Demandez combien de protéines il vous faut et l’on vous tendra le plus souvent un chiffre d’apparence précise : 0,8 gramme par kilogramme de poids corporel et par jour. Le chiffre est réel — c’est l’apport journalier recommandé officiel —, mais il répond à une question que vous ne vous posez probablement pas. Cette recommandation a été établie pour prévenir la carence : c’est à peu près l’apport auquel un adulte moyen, largement sédentaire, cesse de perdre plus de protéines qu’il n’en absorbe. Elle n’a jamais été conçue pour vous dire combien de protéines construisent du muscle à trente ans, le défendent à cinquante, ou vous permettent à quatre-vingts ans de vous lever d’une chaise sans vous aider des bras.

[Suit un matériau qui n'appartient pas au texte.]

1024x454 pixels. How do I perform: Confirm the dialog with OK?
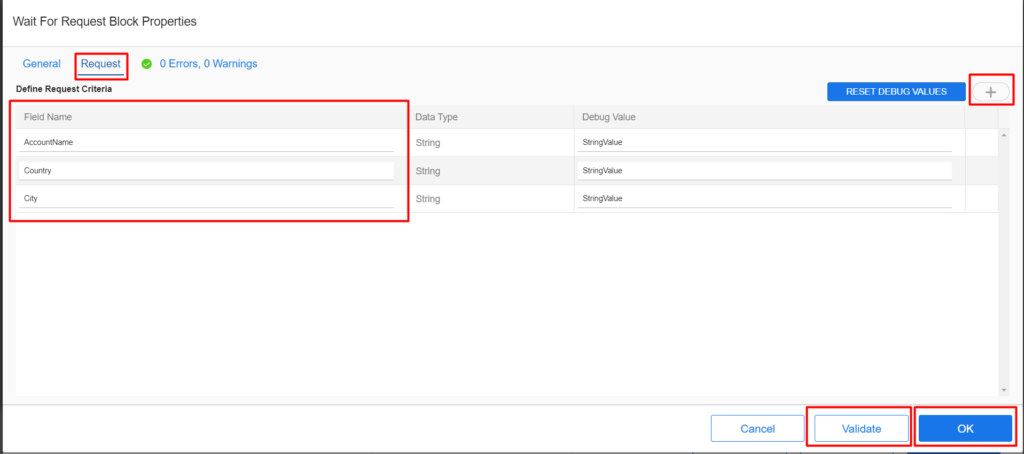965,429
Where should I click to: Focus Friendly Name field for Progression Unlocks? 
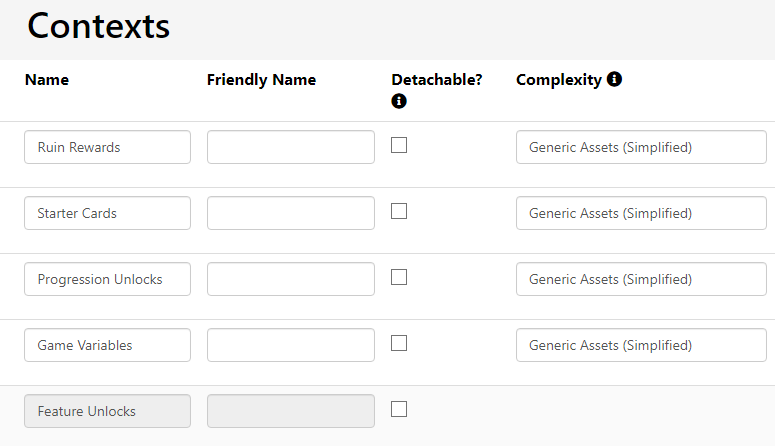tap(290, 279)

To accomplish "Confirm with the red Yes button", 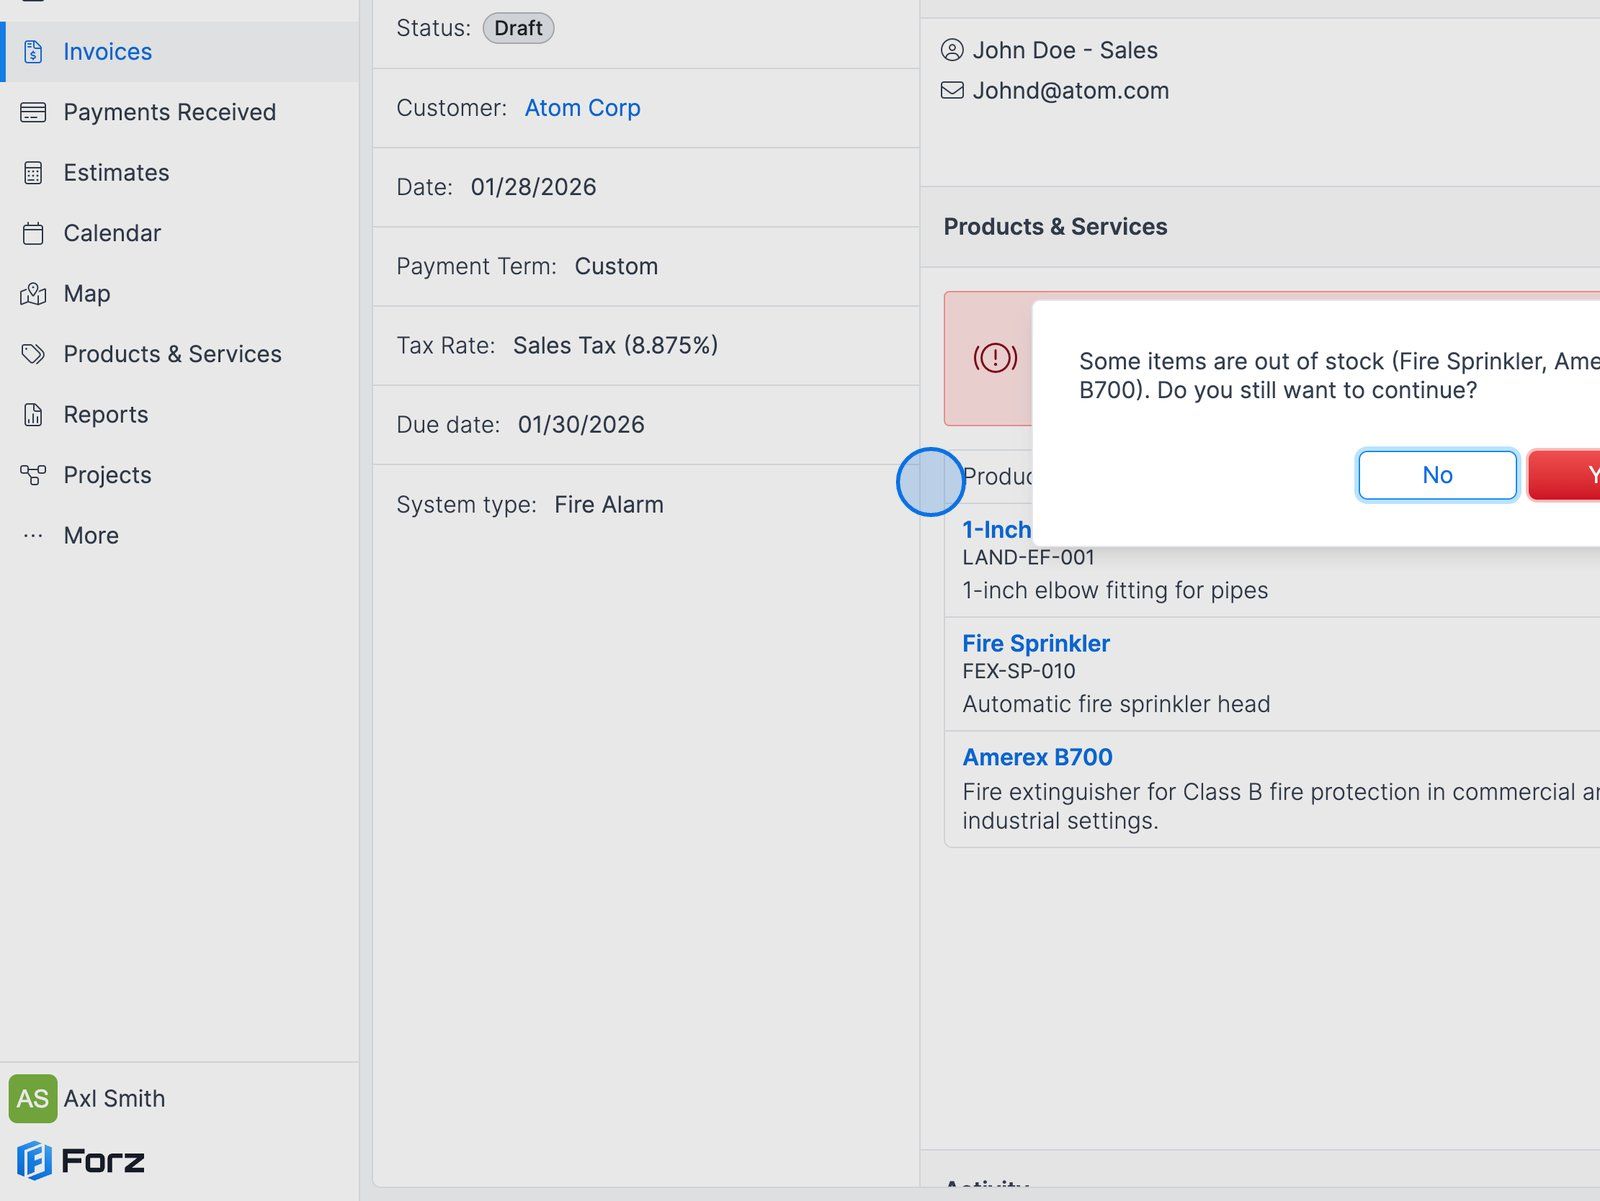I will click(1565, 475).
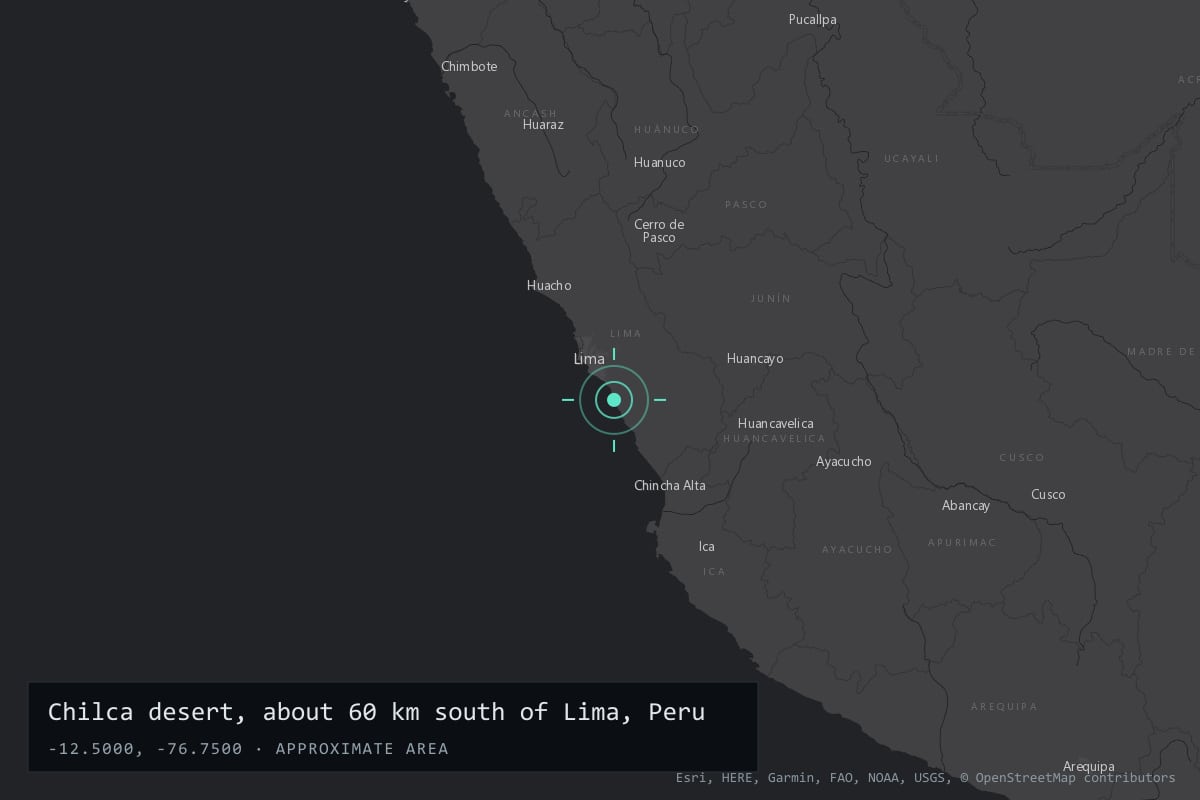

Cette distinction est le cœur de cet article, car l’argument le plus solide en faveur des protéines a moins à voir avec le culturisme qu’avec le fait de bien vieillir. À partir du milieu de la vie, le muscle s’échappe en silence si vous ne le défendez pas activement — et le muscle est le tissu qui vous garde sensible à l’insuline, stable sur vos jambes et résilient quand une maladie survient. La recherche de la dernière décennie pointe vers trois ajustements pratiques : visez plus haut que la recommandation officielle, surveillez la dose par repas — surtout en vieillissant — et répartissez votre apport sur la journée au lieu de l’empiler au dîner. Voici ce que les preuves soutiennent réellement, et comment vous en servir.

Une assiette en ardoise sombre avec un œuf mollet, des légumes verts et du pain
Les objectifs de protéines se remplissent assiette par assiette — et les premières assiettes de la journée sont généralement les plus faibles.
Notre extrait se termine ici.